Reading text |

——

Nursing students at UT Arlington take classes online and in traditional class settings.
Mintz-Binder, who holds a master's degree in psychiatric/mental health nursing and a doctorate in nursing educational leadership, received two grants from the Dallas-based education company Academic Partnerships to initiate a multi-year study comparing the experiences of on-campus and online master's degree students. She'll present the first results from her study Thursday at a multidisciplinary conference for the International Journal of Arts and Sciences on the Harvard Medical School campus in Boston.
"With their classes condensed from the traditional 15-week schedule to a five-week schedule, online students have very intense expectations to meet and there isn't really a lot of research data out there that measures their experience over time. We're trying to understand what we can do to help them stay in the program once they have committed," said Mintz-Binder, an assistant professor in the University of Texas at Arlington College of Nursing.
Health care experts, such as the National Academies' Institute of Medicine, have called on nurses nationwide to continue their education through lifelong learning to elevate patient care and community health. Nursing schools across the country also turn away thousands of applicants each year because they lack capacity. More graduate-level nurses also are needed to teach a new generation.

——

Saved data entries
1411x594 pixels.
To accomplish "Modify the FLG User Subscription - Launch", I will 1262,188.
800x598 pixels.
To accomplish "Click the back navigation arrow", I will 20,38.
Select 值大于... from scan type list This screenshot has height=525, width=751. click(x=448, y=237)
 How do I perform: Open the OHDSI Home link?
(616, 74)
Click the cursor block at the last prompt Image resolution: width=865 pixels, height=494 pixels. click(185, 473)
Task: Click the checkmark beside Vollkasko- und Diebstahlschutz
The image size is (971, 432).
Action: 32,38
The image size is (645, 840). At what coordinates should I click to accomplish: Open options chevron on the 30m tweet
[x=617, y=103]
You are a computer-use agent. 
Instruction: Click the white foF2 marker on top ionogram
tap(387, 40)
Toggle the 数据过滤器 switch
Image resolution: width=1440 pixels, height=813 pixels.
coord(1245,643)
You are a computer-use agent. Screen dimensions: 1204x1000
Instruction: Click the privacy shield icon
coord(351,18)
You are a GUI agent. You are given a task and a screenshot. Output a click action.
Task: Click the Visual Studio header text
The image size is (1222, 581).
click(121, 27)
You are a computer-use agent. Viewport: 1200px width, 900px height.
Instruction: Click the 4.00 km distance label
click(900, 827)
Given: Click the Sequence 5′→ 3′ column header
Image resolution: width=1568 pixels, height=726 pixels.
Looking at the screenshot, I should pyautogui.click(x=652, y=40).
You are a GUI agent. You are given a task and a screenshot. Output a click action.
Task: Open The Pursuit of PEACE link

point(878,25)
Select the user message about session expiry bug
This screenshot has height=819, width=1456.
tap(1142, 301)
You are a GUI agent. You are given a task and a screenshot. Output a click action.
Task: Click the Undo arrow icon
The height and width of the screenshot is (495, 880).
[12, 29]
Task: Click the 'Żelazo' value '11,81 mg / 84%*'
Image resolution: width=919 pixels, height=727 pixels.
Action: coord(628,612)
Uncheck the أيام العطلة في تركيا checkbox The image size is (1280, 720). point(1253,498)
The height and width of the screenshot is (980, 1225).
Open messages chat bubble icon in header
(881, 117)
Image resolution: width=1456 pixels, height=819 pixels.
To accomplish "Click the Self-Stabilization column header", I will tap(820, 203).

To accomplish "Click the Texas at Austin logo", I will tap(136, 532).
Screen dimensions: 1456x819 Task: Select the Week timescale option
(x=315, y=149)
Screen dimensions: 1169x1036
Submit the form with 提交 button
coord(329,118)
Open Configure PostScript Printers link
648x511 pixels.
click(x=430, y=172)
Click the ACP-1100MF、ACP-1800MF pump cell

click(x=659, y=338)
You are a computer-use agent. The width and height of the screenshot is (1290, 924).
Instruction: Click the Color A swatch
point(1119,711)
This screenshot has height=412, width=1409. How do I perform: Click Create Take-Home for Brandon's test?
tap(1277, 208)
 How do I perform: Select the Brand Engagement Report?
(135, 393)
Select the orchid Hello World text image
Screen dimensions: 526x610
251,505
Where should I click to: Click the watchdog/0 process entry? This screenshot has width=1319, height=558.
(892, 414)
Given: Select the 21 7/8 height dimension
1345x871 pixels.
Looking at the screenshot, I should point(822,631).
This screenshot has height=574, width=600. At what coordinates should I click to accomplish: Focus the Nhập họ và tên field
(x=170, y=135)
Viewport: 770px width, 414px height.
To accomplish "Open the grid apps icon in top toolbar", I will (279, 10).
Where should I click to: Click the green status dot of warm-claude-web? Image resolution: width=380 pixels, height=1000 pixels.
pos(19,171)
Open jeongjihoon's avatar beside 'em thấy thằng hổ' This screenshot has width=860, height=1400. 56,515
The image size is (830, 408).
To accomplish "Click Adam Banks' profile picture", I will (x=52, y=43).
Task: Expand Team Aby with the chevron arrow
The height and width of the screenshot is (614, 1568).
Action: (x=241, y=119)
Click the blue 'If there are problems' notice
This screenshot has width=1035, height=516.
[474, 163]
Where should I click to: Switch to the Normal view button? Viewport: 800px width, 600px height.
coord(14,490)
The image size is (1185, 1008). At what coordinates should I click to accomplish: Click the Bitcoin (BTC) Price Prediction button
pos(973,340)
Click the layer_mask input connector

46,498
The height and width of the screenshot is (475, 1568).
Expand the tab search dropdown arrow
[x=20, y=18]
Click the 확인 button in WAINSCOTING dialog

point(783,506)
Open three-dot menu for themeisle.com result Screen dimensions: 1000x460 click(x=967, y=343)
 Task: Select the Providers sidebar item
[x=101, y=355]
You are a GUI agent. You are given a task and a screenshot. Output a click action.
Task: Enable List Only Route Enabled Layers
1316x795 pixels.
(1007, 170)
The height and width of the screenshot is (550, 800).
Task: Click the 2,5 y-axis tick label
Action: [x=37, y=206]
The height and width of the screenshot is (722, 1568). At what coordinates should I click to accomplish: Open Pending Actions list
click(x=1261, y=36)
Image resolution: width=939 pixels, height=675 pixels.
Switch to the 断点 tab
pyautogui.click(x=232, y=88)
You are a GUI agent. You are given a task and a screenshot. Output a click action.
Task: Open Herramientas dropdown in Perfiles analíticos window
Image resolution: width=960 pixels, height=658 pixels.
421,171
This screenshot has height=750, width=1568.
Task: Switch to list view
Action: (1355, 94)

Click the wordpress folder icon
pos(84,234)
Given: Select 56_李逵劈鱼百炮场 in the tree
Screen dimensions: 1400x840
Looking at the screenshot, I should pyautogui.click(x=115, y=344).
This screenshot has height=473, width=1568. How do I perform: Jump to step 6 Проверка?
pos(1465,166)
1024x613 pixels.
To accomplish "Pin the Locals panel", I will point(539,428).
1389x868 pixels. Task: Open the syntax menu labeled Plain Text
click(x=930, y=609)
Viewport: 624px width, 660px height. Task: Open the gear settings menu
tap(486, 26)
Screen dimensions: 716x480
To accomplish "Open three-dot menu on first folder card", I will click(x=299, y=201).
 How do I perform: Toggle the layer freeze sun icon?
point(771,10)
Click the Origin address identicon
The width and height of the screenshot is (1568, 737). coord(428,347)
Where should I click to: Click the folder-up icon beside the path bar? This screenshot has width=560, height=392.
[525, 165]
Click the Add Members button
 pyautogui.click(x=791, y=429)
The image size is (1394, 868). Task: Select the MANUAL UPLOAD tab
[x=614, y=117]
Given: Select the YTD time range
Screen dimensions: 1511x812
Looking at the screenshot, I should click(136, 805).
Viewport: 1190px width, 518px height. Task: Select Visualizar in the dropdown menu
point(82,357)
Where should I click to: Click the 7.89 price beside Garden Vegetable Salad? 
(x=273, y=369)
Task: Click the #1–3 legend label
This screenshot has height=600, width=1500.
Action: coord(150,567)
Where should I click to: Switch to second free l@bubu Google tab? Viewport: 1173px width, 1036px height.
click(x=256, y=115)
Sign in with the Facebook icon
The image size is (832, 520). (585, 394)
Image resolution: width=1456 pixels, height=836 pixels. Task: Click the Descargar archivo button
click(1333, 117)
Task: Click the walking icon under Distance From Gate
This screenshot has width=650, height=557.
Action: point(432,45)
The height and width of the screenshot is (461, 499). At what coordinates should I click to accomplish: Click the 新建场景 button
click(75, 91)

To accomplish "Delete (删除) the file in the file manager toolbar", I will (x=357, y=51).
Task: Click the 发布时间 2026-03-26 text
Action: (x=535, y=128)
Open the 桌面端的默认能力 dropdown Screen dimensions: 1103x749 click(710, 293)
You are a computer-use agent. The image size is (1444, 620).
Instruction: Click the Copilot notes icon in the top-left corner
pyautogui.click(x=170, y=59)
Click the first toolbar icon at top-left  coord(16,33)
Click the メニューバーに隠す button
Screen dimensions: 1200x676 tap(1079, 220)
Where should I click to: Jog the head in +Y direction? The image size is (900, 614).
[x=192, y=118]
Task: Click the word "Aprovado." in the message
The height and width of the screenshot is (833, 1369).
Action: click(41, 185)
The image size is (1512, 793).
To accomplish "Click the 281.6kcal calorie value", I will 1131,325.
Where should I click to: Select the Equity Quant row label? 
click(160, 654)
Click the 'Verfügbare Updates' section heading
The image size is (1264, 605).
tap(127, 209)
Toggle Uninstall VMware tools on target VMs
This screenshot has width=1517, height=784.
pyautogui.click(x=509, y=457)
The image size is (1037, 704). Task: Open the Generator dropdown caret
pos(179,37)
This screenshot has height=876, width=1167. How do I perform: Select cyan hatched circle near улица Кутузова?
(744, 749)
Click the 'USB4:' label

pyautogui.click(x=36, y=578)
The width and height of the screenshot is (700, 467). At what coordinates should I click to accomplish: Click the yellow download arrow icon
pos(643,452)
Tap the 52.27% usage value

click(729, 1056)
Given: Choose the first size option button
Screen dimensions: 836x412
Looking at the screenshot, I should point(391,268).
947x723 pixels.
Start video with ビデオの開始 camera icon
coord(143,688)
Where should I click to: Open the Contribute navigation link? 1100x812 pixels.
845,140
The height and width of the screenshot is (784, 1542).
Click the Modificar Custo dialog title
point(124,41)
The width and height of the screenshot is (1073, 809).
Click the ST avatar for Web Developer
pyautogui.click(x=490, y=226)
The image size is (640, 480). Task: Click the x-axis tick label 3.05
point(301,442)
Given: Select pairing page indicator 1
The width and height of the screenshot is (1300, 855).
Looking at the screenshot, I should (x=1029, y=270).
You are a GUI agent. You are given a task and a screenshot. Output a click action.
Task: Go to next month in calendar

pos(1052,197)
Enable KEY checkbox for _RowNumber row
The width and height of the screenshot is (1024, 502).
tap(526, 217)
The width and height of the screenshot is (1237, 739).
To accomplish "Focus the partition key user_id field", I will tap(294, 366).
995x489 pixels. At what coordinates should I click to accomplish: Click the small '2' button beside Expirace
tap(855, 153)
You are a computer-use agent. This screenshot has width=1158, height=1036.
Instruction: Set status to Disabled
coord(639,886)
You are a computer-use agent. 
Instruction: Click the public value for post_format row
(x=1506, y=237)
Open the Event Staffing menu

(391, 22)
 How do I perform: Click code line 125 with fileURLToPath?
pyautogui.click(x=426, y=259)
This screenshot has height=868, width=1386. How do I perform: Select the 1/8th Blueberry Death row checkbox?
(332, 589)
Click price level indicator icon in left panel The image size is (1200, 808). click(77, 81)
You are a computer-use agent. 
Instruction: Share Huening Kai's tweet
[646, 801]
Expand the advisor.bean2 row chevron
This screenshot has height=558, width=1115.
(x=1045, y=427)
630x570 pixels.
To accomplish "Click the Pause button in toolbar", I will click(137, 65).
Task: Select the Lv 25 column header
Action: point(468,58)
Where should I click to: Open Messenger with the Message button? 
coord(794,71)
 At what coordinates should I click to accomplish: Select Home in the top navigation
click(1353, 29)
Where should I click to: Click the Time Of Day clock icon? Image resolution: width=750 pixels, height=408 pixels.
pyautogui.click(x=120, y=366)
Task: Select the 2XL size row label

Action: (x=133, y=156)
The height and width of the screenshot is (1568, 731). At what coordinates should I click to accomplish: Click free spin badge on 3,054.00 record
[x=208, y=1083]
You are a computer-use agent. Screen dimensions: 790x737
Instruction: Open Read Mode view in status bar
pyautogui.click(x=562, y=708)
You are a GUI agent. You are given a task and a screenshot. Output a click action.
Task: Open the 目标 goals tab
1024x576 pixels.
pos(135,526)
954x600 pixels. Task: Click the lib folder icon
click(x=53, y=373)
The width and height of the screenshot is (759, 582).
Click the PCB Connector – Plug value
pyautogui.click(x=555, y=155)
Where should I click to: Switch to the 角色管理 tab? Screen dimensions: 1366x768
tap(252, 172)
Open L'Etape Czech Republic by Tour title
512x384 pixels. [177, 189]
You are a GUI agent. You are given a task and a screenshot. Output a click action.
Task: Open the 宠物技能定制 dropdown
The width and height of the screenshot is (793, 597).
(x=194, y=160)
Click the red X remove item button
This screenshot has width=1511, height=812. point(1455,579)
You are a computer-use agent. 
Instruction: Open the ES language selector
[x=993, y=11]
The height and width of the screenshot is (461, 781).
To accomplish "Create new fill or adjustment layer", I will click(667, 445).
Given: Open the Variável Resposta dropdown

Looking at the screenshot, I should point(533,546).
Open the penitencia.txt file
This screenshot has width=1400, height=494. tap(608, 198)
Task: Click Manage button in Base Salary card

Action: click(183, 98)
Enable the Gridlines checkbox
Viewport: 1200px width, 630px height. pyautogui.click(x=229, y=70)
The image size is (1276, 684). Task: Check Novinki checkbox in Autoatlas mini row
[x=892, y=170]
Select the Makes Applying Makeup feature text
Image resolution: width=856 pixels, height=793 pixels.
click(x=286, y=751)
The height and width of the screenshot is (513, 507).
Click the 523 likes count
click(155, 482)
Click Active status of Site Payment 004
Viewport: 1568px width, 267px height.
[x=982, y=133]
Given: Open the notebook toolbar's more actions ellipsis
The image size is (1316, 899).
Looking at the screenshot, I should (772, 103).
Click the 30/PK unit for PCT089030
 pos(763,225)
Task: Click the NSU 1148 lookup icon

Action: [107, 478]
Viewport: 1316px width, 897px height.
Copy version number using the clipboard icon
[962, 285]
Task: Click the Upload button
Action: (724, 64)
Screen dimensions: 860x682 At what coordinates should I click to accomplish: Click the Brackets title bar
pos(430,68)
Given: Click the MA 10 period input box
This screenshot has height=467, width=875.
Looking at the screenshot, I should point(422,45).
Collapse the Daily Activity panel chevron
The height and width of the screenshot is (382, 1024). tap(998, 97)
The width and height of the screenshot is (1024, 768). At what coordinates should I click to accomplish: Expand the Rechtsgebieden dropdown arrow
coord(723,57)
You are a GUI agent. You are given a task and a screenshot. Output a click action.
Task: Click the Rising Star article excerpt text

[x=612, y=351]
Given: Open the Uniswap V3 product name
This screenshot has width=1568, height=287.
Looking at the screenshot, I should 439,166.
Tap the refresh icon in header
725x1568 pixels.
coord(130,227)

——

Task 1 |
Switch "online" to "distance" and write out the nursing study article again, covering everything from "Nursing students at" down to "campus in Boston.".
Task 2 |
According to the nursing study article, how many grants did Mintz-Binder receive from Academic Partnerships?
Rely only on the nursing study article to complete what comes next.

Written response 1 |
Nursing students at UT Arlington take classes distance and in traditional class settings.
Mintz-Binder, who holds a master's degree in psychiatric/mental health nursing and a doctorate in nursing educational leadership, received two grants from the Dallas-based education company Academic Partnerships to initiate a multi-year study comparing the experiences of on-campus and distance master's degree students. She'll present the first results from her study Thursday at a multidisciplinary conference for the International Journal of Arts and Sciences on the Harvard Medical School campus in Boston.

Written response 2 |
Two grants.